Citado no oitavo capítulo de O senso religioso, onde Dom Giussani nos faz perceber a tragédia de um homem que, tendo perdido a «integridade dos seus fatores», perde a si mesmo, Soljenítsin ilustra uma possibilidade de resistência ao poder, o poder em sua forma mais extrema, a do totalitarismo soviético, que o escritor havia aprendido a conhecer desde o início (nascera em 1918) e que marcaria toda a sua vida, primeiro fascinando-o com o sonho de um mundo novo, depois repelindo-o com a prática de uma violência homicida, e finalmente transformando-o num opositor irreversível (oito anos de campo a partir de 1945, o exílio após 1974), até que finalmente sucumbiu. Soljenítsin, por outro lado, sobreviveria a ele, retornando à sua pátria em 1994 e testemunhando (até sua morte em 2008) seu difícil caminho para uma democratização incompleta.

Assim como fora a testemunha da nobreza irredutível dos indivíduos aparentemente mais insignificantes, Soljenítsin também foi o observador da grande história, onde viu a tentativa de destruir a humanidade desde suas raízes e onde também soube captar e denunciar o instrumento com que o regime tentou realizar esse projeto – a ideologia, que não por acaso é evocada por Dom Giussani ao citar Soljenítsin: «As forças espirituais dos malvados shakesperianos limitavam-se a uma dezena de cadáveres: porque lhes faltava a ideologia… Graças à ideologia coube ao século XX experimentar uma malvadeza exercida sobre milhares de pessoas».

Foi justamente a superação da ideologia através da redescoberta do infinito da realidade «não feita por mãos humanas» que levou Soljenítsin a redescobrir um significado positivo do ser em meio às tragédias do século e de sua própria existência pessoal (que além da revolução e da guerra, teve de superar também a prova de um tumor).

Foi a intuição desse significado positivo que o levou a não romper com o passado – para usar a expressão de Dom Giussani, ou, para usar uma formulação de Soljenítsin, a estudar a história e abraçar «a sorte do escritor russo contemporâneo preocupado com a verdade: era preciso escrever unicamente para que tudo isso não fosse esquecido, para que um dia os pósteros soubessem», porque só julgando era possível não recair nas mesmas tragédias do passado e descobrir nelas uma riqueza surpreendente, a dos homens, que sabiam vencer «a odiosa divisão do mundo», como a chamou São Sérgio de Radonege, um dos grandes santos russos.

E talvez fosse justamente por isso, por essa vitória sobre a divisão, que Matriona se revelou «justa»: não por seus próprios méritos, mas porque «não compreendida e abandonada até pelo marido, estranha às irmãs e cunhadas, ridícula, pronta a trabalhar estupidamente para os outros sem recompensa, havia enterrado os seis filhos, mas não sua índole sociável».

Aliás, o primeiro passo de qualquer sistema totalitário é precisamente a atomização da sociedade, pois somente um povo feito de entidades isoladas pode ser facilmente subjugado e privado dos pontos de referência, das relações que lhe permitem resistir às pressões de qualquer regime.
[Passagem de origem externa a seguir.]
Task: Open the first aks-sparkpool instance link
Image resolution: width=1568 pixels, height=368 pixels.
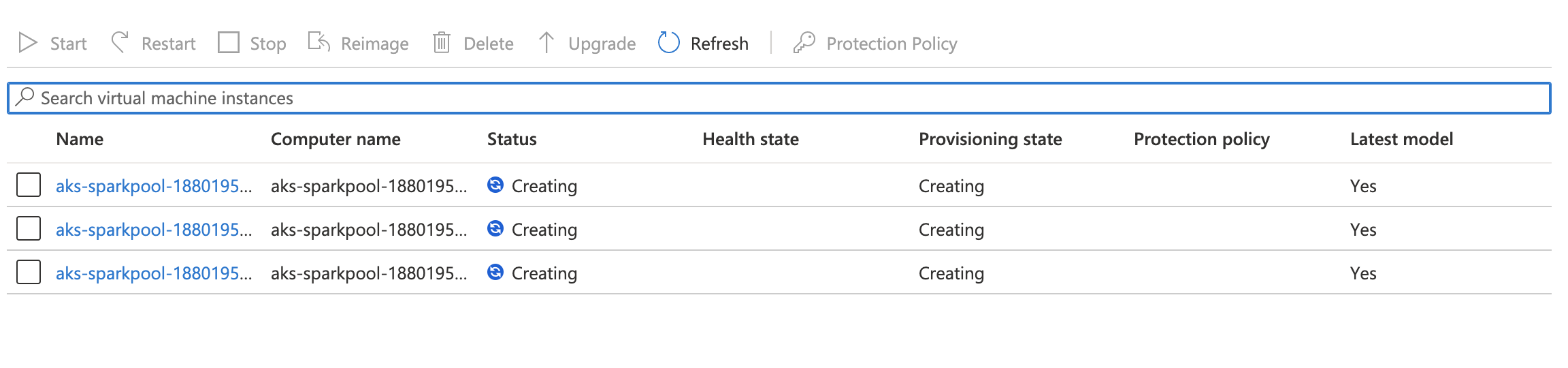Action: click(153, 186)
São esses pontos que proporcionam às pessoas um baluarte para compartilharem com seus semelhantes, com o qual podem enfrentar os ataques do poder e a desmoralização de um homem que, como Soljenítsin, privado de uma verdade não relativa, estava à mercê de sua própria solidão e arbítrio.
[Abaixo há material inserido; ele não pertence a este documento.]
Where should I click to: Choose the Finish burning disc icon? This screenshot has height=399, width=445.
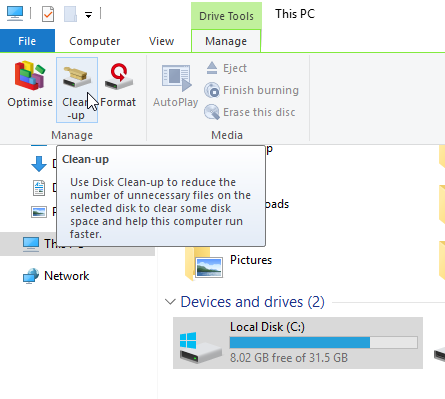coord(212,90)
O homem que já não está sozinho, que redescobre seu próprio significado, totalmente doado (como totalmente doada era a vida que Soljenítsin reencontrou após cada prova), redescobre então algo que já não pode ser tirado por nenhum poder terreno e relativo: um homem privado de tudo já não pode ser privado de nada e se redescobre novamente livre. Ele tem uma força que sozinho não poderia dar-se, mas que, reconhecida, se torna invencível: «Mesmo que a mentira cubra tudo, mesmo que domine em todos os lugares, em um ponto somos inflexíveis: que não domine com a minha colaboração! Eis o nosso caminho: não apoiar em nenhum caso, conscientemente, a mentira!»